The 2013 champion Mackay Cutters team will be the first to make the trip to Kokopo in Round 2 and club CEO Glenn Ottaway has no doubt that clash will generate great interest amongst those associated with his club.
"It's something different and I know that PNG has a massive following for rugby league. I'm sure a lot of people would be interested to see how we stack up against what I understand is effectively going to be a national team," Ottaway says.
At the risk of putting the cart before the horse, Brad Tassell admits that having a PNG team in the NRL remains a dream but points out that their success in the Intrust Super Cup – both on and off the field – will be the ultimate determiner of where their future lies.
"Obviously the NRL would be a dream in the future and if we're successful in this competition and we're competitive – and more importantly we're financial over a long period of time – I don't see why there wouldn't be an opportunity to look at an NRL model in future years," Tassell says.
"That's not the reason why we went in the Intrust Super Cup. We went into this competition because we needed to provide a pathway for our players."
When Papua New Guinea went through the group stages of the 2000 World Cup undefeated – recording wins over France, Tonga and South Africa – they appeared on the verge of becoming a more relevant force on the international stage.
In the 2008 World Cup they failed to register a win having been drawn in the same pool as Australia, England and New Zealand while they recently went winless in games against New Zealand, Samoa and France.
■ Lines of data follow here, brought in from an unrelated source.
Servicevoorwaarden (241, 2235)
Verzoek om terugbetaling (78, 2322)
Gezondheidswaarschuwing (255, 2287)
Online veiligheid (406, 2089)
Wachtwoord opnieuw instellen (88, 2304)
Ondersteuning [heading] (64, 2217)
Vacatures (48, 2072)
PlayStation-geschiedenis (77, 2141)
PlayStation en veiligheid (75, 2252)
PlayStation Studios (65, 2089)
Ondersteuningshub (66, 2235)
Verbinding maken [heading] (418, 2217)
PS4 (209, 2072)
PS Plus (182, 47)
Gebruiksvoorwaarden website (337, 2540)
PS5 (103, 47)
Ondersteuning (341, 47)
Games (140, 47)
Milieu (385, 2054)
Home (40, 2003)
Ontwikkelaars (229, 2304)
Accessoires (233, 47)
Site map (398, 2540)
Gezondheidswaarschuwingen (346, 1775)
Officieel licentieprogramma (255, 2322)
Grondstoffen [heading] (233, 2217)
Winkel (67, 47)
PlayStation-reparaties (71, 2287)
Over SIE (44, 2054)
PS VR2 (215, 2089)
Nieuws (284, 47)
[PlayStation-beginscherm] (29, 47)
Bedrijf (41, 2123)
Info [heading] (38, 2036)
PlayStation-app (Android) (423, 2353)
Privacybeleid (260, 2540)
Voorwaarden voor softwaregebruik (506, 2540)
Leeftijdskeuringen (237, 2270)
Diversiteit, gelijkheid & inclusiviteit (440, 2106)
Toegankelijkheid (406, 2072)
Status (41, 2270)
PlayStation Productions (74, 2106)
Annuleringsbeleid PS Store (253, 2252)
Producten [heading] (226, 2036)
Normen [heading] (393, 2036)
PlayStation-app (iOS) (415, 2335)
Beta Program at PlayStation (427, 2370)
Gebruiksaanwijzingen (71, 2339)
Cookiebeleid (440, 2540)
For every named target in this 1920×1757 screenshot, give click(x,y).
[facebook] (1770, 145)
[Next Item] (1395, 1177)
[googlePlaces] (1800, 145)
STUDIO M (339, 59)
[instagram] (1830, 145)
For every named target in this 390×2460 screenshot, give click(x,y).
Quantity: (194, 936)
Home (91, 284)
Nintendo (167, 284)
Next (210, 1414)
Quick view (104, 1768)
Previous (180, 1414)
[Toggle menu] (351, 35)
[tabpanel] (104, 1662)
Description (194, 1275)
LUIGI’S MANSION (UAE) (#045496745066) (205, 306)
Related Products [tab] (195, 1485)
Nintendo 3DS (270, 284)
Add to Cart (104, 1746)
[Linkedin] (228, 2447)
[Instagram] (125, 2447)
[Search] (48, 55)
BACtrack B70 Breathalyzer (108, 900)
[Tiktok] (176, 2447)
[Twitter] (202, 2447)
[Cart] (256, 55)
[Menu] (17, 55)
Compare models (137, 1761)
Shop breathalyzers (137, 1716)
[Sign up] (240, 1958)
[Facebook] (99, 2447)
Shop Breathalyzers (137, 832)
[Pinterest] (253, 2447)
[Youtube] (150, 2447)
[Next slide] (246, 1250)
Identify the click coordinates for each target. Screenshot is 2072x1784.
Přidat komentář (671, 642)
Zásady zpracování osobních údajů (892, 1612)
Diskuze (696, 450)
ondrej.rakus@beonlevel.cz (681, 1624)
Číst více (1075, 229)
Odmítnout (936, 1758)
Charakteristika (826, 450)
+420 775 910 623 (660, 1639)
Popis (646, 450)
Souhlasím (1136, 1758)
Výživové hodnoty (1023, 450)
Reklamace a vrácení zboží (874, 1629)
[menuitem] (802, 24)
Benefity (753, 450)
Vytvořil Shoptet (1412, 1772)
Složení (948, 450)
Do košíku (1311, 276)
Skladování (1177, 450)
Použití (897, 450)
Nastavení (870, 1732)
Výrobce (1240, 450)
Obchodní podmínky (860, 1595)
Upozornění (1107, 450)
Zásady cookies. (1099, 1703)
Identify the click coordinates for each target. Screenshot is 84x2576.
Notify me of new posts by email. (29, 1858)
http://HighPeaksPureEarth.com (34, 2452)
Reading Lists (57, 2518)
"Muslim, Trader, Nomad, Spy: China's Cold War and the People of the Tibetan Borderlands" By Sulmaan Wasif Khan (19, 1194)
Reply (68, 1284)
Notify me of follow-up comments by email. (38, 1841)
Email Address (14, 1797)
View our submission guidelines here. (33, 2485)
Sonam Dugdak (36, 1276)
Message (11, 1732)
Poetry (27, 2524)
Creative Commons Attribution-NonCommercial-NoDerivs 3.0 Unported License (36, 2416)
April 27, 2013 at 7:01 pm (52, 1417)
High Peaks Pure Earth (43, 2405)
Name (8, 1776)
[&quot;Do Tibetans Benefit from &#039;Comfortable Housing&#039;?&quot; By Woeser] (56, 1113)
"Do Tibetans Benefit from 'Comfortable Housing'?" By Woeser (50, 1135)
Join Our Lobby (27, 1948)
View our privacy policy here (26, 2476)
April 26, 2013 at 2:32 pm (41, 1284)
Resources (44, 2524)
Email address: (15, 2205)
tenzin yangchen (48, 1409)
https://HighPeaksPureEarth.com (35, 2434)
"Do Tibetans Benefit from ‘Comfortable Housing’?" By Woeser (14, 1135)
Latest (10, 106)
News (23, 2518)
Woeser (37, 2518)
Rather than lay blame at the feet of the Rugby League International Federation, Tassell insists that it is the PNG RL who is responsible for their development on the world stage.
"We've fallen behind 10 years in that [international] program and I think it showed at the last World Cup. We need to make up ground on the other nations and to do that we need our players playing at the highest level possible," he says.
"To have a Papua New Guinean team compete in [the Intrust Super Cup] week in and week out and to be able to give our players that level of exposure means that's going to rub off on the international program and provide a pathway to the youth to aspire to play in one of the best competitions in the world.
"It's going to do nothing but good for the game of rugby league [in PNG].
"We can't rely on outside help, we need to do that ourselves and this is the first step of that. Team Kumul has been put in place the past six months and we will see dividends of that in the next two to three years.
"It's not an immediate fix because rugby league over there has been so neglected by local administrators for so long... we've fallen 10 years behind the rest of the rugby league-playing nations."
With financial assistance from the PNG Government to the tune of 1.5 million kina (almost $650,000) a year for the first two years and a major sponsor in SP Brewery, the PNG team is on track to meet the financial obligations required in subsidising the travel of Queensland teams to PNG.
If their financial position is sound at the end of 2014, their inclusion will have proven to be a major success in not only PNG but also Queensland and international rugby league.
Discussions are progressing with potential broadcast partners in PNG and providing a direct link with the National Rugby League will invigorate players in PNG who dare dream of playing in the game's toughest competition.
Coming off the back of another disappointing World Cup campaign, rugby league in PNG was in desperate need of assistance. But rather than propping them up with cash, the persistence of the QRL to work through the logistics and risks associated with such expansion will give the game in PNG the strength it needs to once again stand on its own two feet.